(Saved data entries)
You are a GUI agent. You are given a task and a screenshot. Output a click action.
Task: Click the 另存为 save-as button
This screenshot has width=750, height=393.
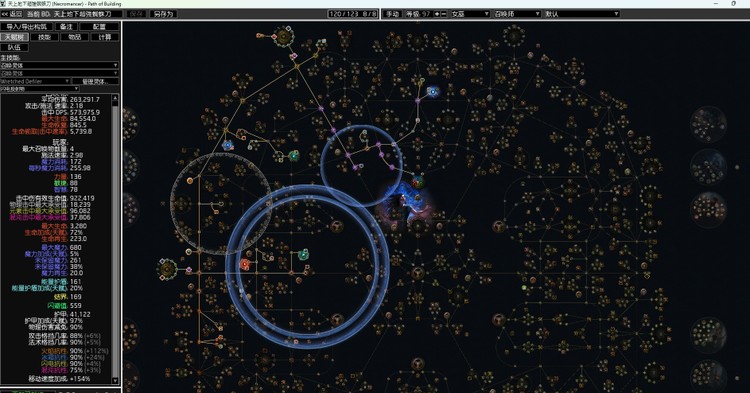click(163, 14)

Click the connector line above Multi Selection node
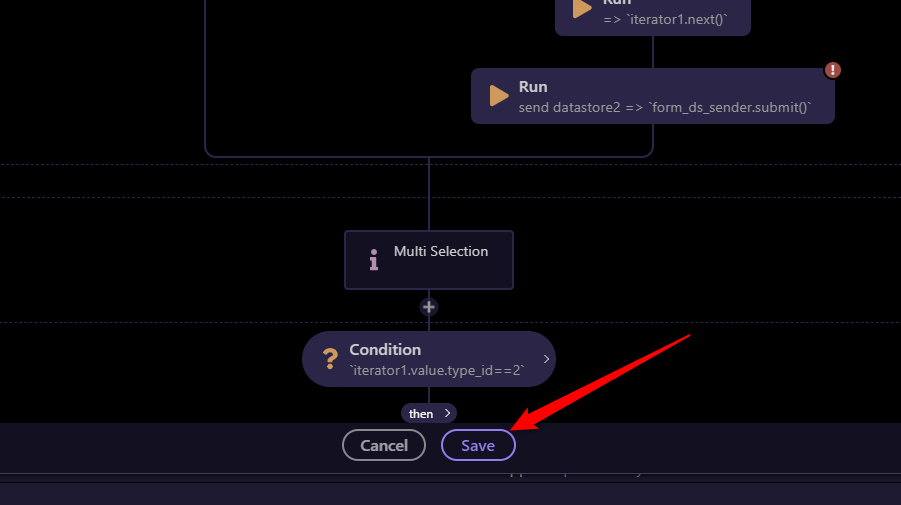coord(429,195)
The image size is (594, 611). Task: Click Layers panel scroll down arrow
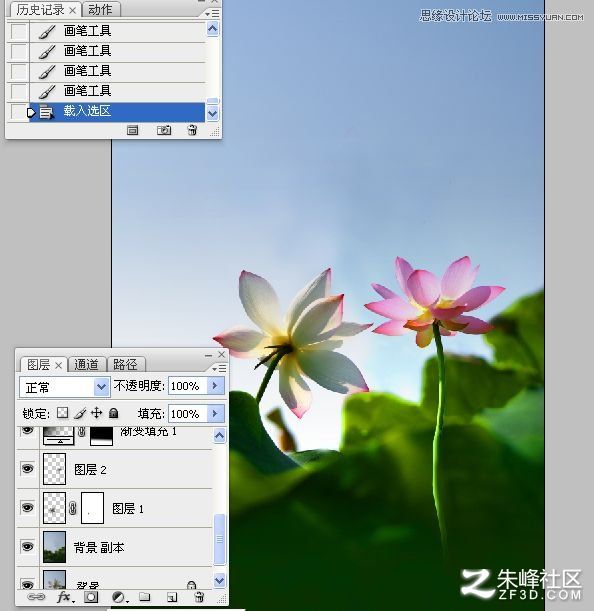219,581
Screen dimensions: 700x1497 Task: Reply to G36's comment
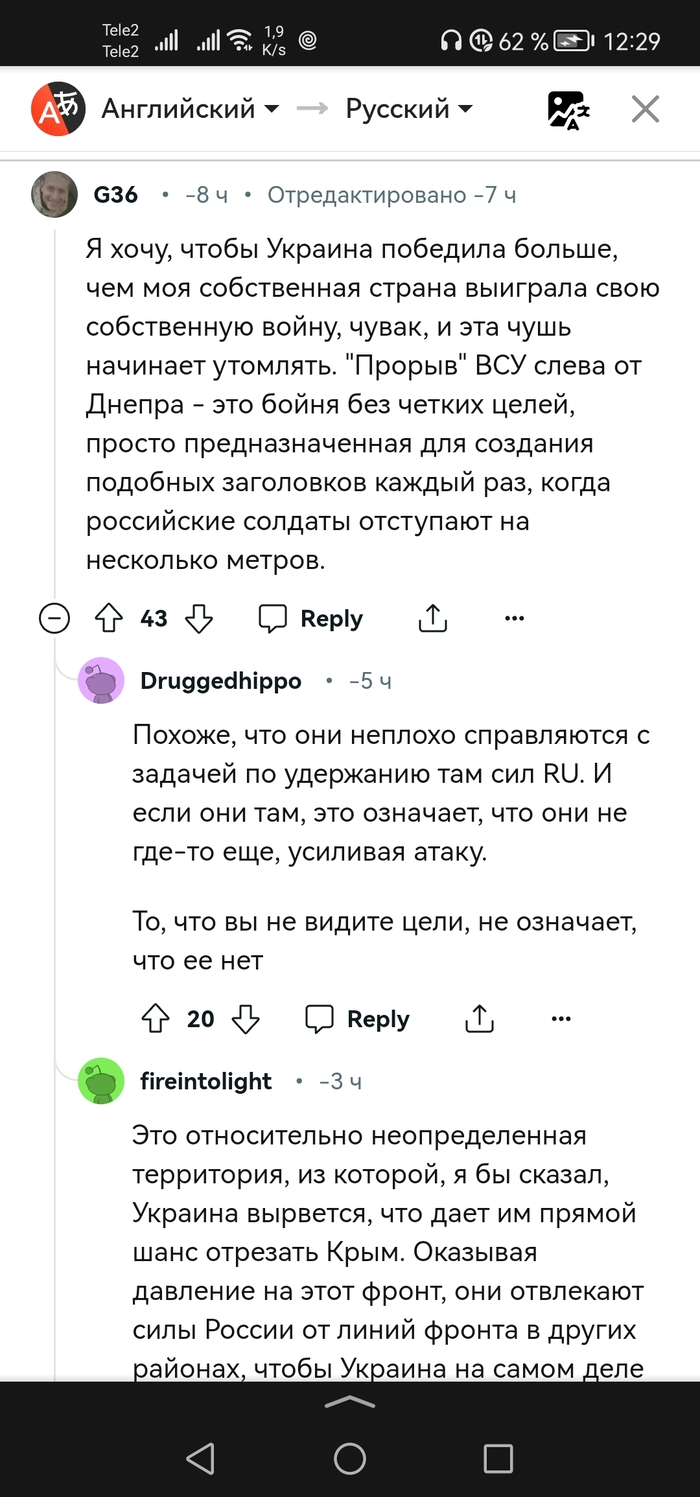click(x=311, y=619)

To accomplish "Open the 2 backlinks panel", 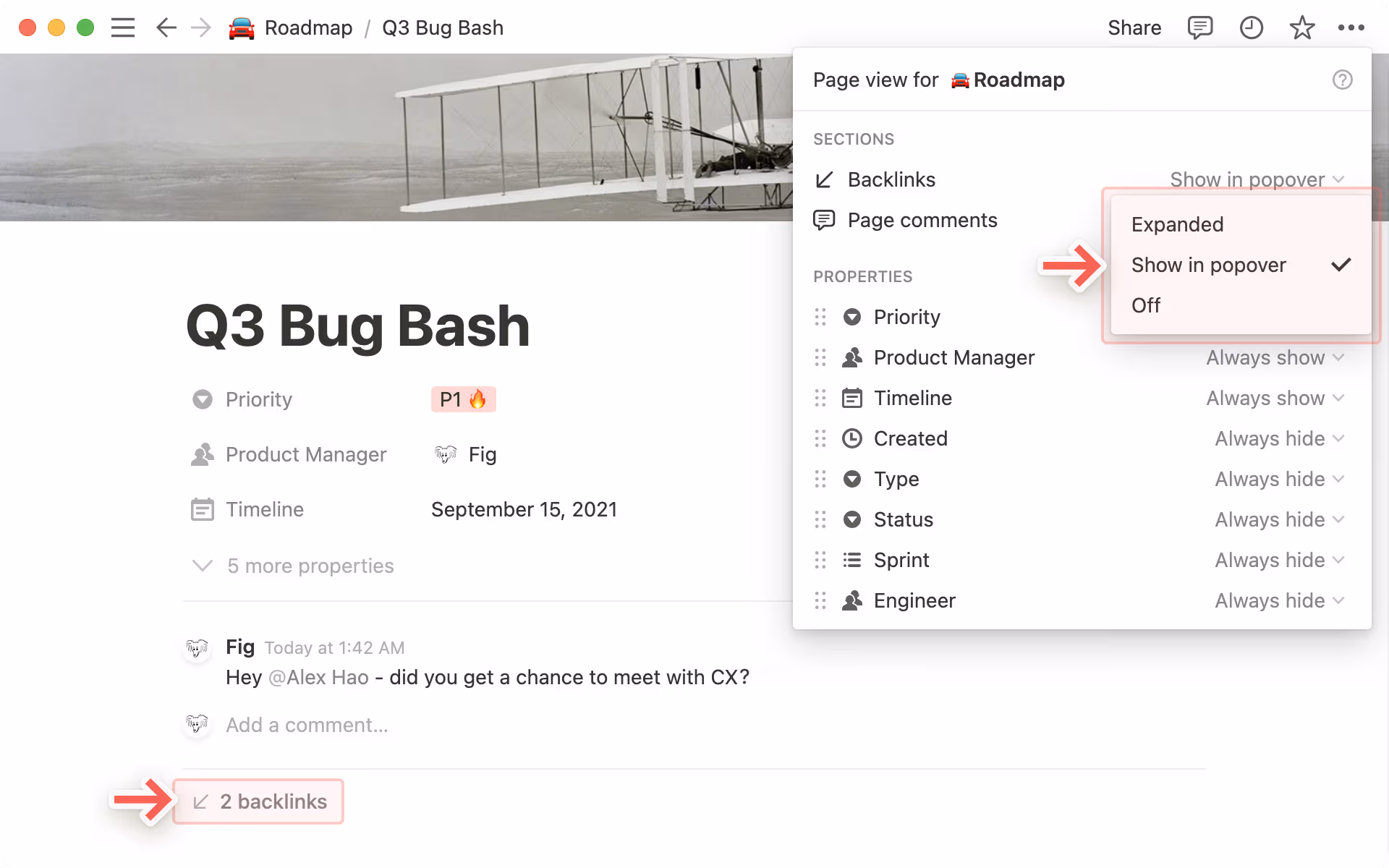I will [x=258, y=801].
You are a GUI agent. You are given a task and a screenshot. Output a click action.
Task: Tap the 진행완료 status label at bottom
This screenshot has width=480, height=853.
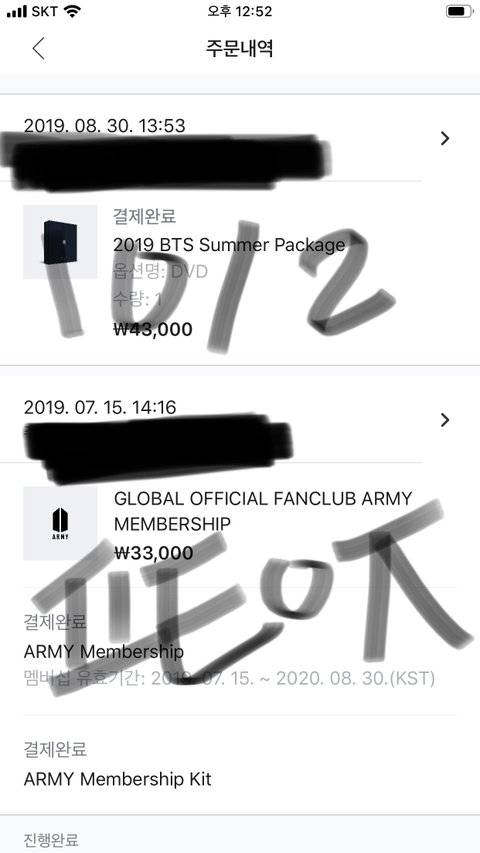(x=51, y=839)
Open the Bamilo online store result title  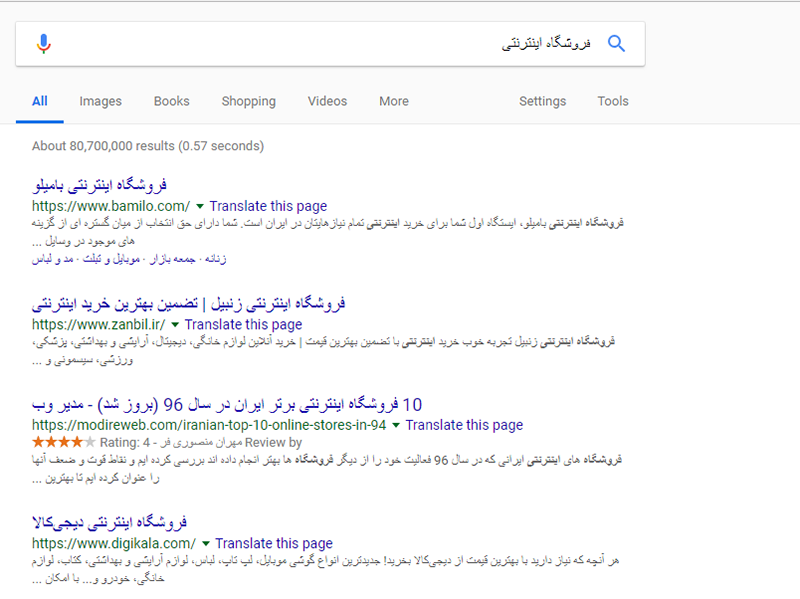pos(99,185)
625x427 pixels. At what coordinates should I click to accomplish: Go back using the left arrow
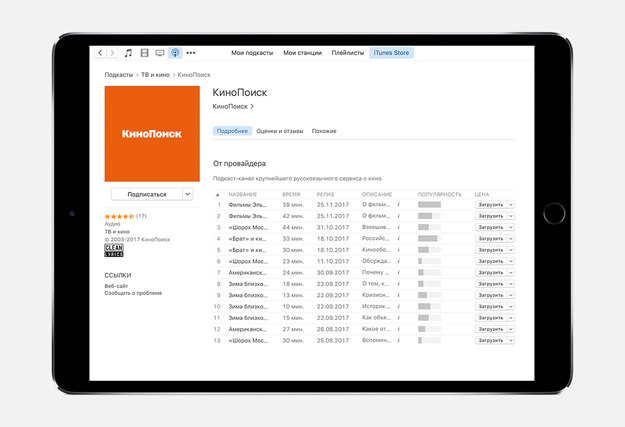click(100, 53)
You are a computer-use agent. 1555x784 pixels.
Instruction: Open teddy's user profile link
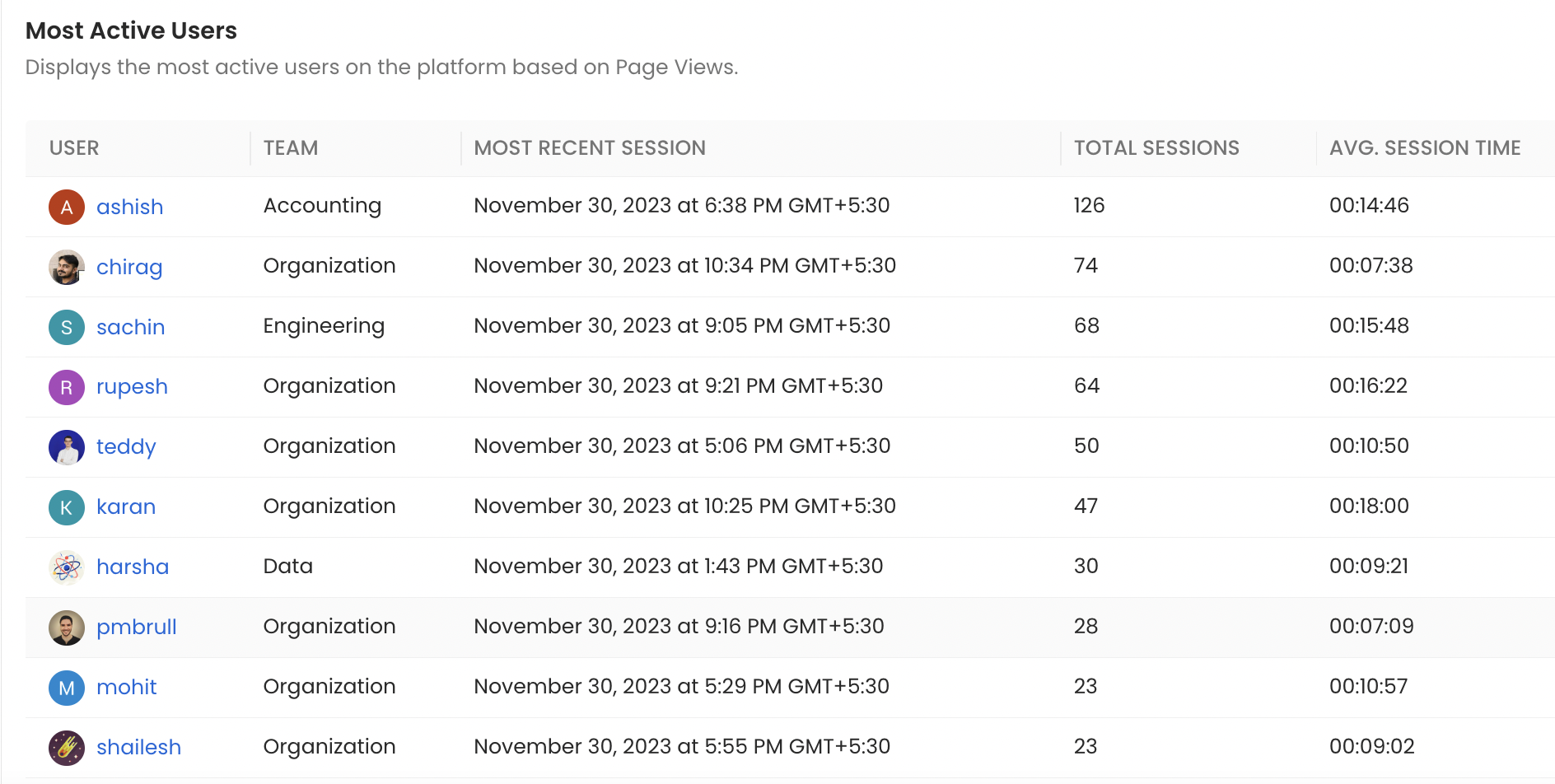126,447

## ACTION ITEM
No pictures belong in the output. Restate word for word only the lines from the one containing "625x427 pixels. At" to the end of the entries above.

## SOLVED EXERCISE
625x427 pixels. At what coordinates should I click to accomplish: Go back using the left arrow
click(100, 53)
You are a computer-use agent. 1555x784 pixels.
Instruction: Open teddy's user profile link
126,447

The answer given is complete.